The project will be funded by $10 million awarded to The Wolfsonian by voters in 2004 through Miami-Dade County's Building Better Communities General Obligation Bond, which will be supplemented by private donations. A full design process, required approvals and review, and opportunities for community participation are still ahead. 

A space that intrigues and inspires

Intrigued by The Wolfsonian–FIU’s unique exhibits and curios, Miami Beach resident Suzi Rudd Cohen found herself coming back to the museum again and again – so often, in fact, that she was inspired to join The Wolfsonian–FIU’s advisory board.

“When we moved to Miami Beach 15 years ago, I was starving for intellectual engagement,” she said, adding she was surprised to find The Wolfsonian–FIU just a few blocks from her apartment. “The museum is brimming with intellectual stimulation and treasures.”

There are many thought-provoking pieces in the collection, Rudd Cohen attests, none more compelling than the last: “The aluminum Wrestler who greets you at the door, an edition of Mein Kampf in Braille, and the breathtaking stained-glass windows by Henry Clarke – I could go on and on.”

In the fiscal year 2019-2020, before the onset of the COVID-19 pandemic, the museum welcomed more than 26,000 visitors on site, including nearly 1,700 visitors to the weekly “Free Fridays at the Wolf.” It also hosted 436 group tours and 43 public programs; and when the museum was forced to temporarily close to the public as a result of the pandemic, it offered a series of virtual tours, digital exhibits and programming online. In its endeavor to preserve history and culture, The Wolfsonian–FIU also acquired 590 works last year.

Visitors explore the museum's vast collection. Photo by World Red Eye

Equally important to the museum’s mission are research and community outreach. Young people, for example, are finding their voices on social issues and expressing their creativity through The Wolfsonian–FIU’s popular classroom programs: STEAM x Design, STEAM Zine, and Zines for Progress, three keystone educational initiatives that familiarize Miami-Dade County Public Schools students with the world-class collection in their backyard.

Nautilus Middle School Teacher Lisette Burns feels the STEAM (science, technology, engineering, art and math) outreach activities she and her students participate in at the museum are “invaluable, memorable and unique,” and she looks forward to bringing future classes, too.

Zines for Progress brings local high school students to the museum to research social issues and learn from an artist. Using this work, they create self-published “zines” that challenge them to express their opinions and inspire positive changes in their communities. The zines are included in the museum’s digital collection and can be viewed at

“The creative process is a much more organic way to learn. In class, we talk about congruency between the idea, the image and the message. It really helps promote critical thinking,” said Caridad McCormick, whose twelfth grade creative writing class from G. Holmes Braddock High School participated in Zines for Progress program in 2017.

Teen-created zines by participants of the Zines for Progress program, available to view at

A new division of FIU, The Wolfsonian Public Humanities Lab (WPHL), will take all of this community interaction to the next level. Connecting the often-siloed worlds of academic, public, and civic life, WPHL will help champion the collections of all three of FIU’s art museums.

The Wolfsonian–FIU also provides fellowships to promote scholarly research on its collection in a wide range of fields and hosts short-term visits from scholars from around the world. In addition, researchers have access to an ever-growing catalog of digitized objects in the museum’s online collection.

With the realization of this project, The Wolfsonian–FIU can flourish as a cultural and educational hub in Miami Beach that both inspires visitors and sparks ingenuity in scholars and creators for generations to come.

***

## Work task 1
Summarize the passage on The Wolfsonian–FIU in two sentences.
## Work task 2
Retype the stretch of the passage on The Wolfsonian–FIU from "Equally important to" through "future classes, too.", matching it character for character.
The lines after this text come from a separate source.

***

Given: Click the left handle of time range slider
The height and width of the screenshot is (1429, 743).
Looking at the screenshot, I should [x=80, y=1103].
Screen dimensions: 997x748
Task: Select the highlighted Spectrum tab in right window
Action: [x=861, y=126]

***

## Solution 1
The Wolfsonian–FIU's project will be funded by $10 million from Miami-Dade County's 2004 Building Better Communities bond, supplemented by private donations, with design, approvals and community participation still ahead. Besides welcoming visitors and acquiring new works, the museum stresses research and community outreach through classroom programs such as Zines for Progress, fellowships for scholars, and a new Wolfsonian Public Humanities Lab.

## Solution 2
Equally important to the museum’s mission are research and community outreach. Young people, for example, are finding their voices on social issues and expressing their creativity through The Wolfsonian–FIU’s popular classroom programs: STEAM x Design, STEAM Zine, and Zines for Progress, three keystone educational initiatives that familiarize Miami-Dade County Public Schools students with the world-class collection in their backyard.

Nautilus Middle School Teacher Lisette Burns feels the STEAM (science, technology, engineering, art and math) outreach activities she and her students participate in at the museum are “invaluable, memorable and unique,” and she looks forward to bringing future classes, too.